AIM OF THE TASK: Where the listing below has a line with "Task: Open the attached news photo thumbnail", write out exactly that line and every line after it, stopping after the line with "Screen dimensions: 427x532".

INFORMATION SUPPLIED:
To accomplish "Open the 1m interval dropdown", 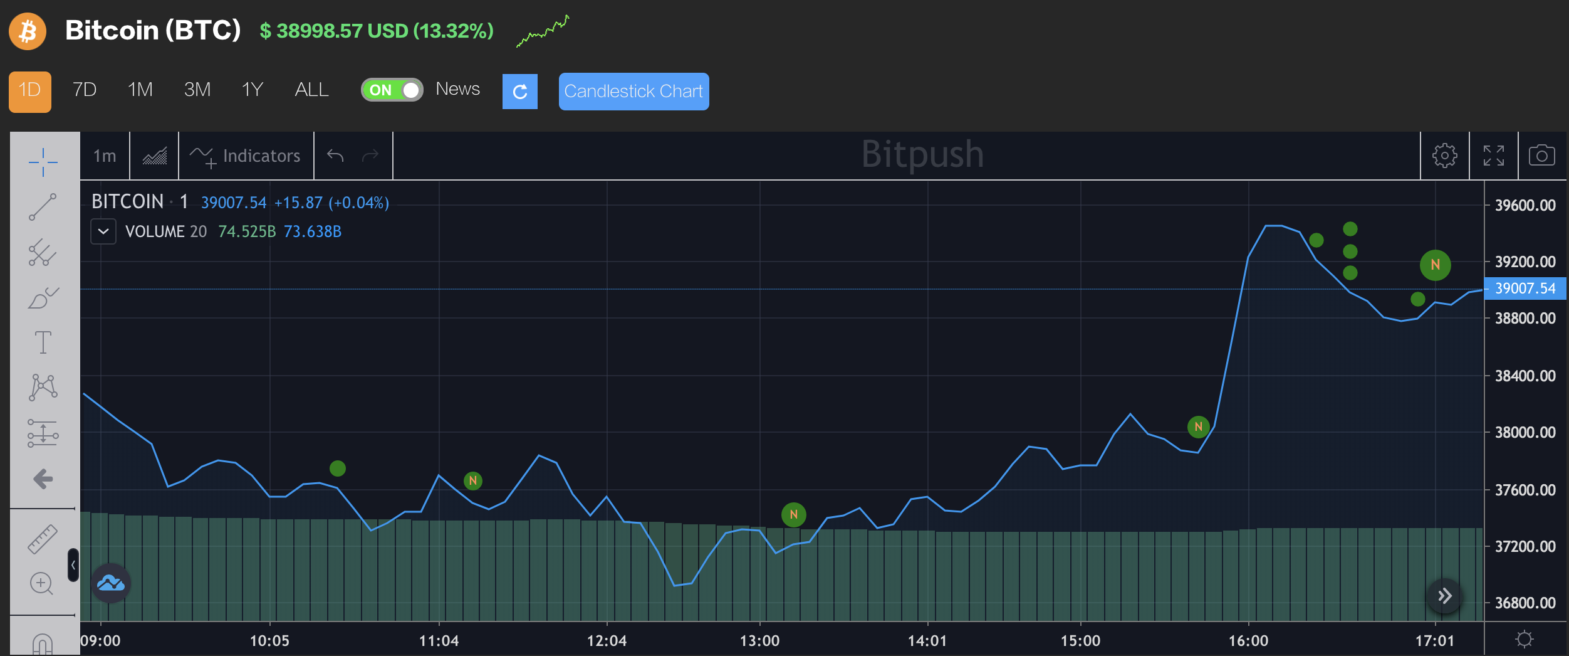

==

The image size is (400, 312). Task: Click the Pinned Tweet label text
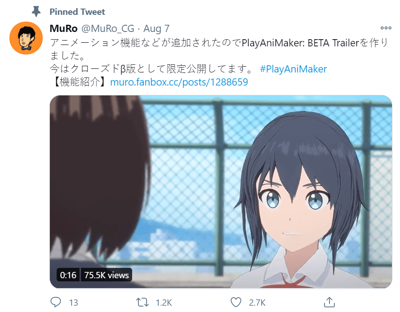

...

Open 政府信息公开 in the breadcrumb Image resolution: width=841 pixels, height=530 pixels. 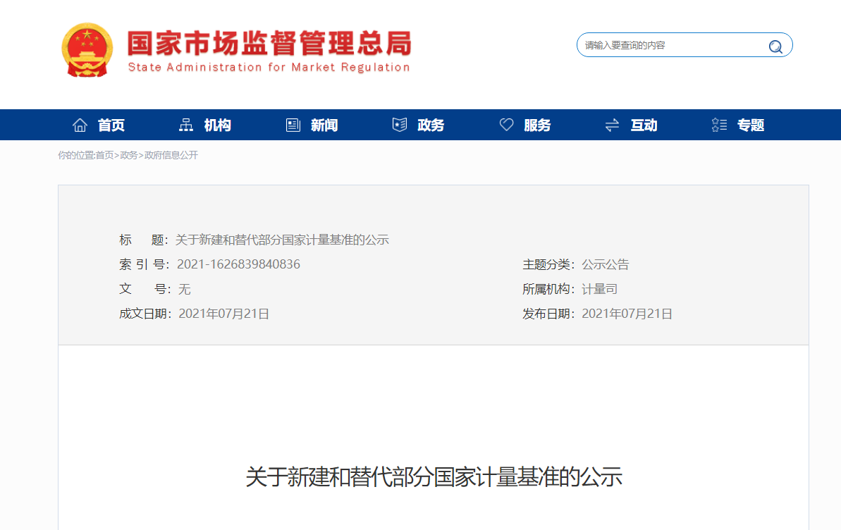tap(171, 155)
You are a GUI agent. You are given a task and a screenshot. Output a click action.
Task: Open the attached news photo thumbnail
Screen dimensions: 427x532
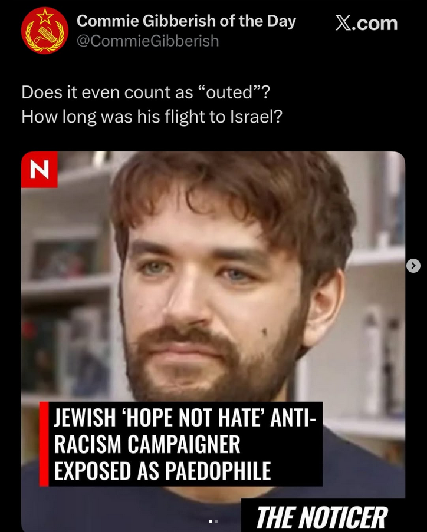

SOLUTION:
Task: Open the attached news photo thumbnail
Screen dimensions: 427x532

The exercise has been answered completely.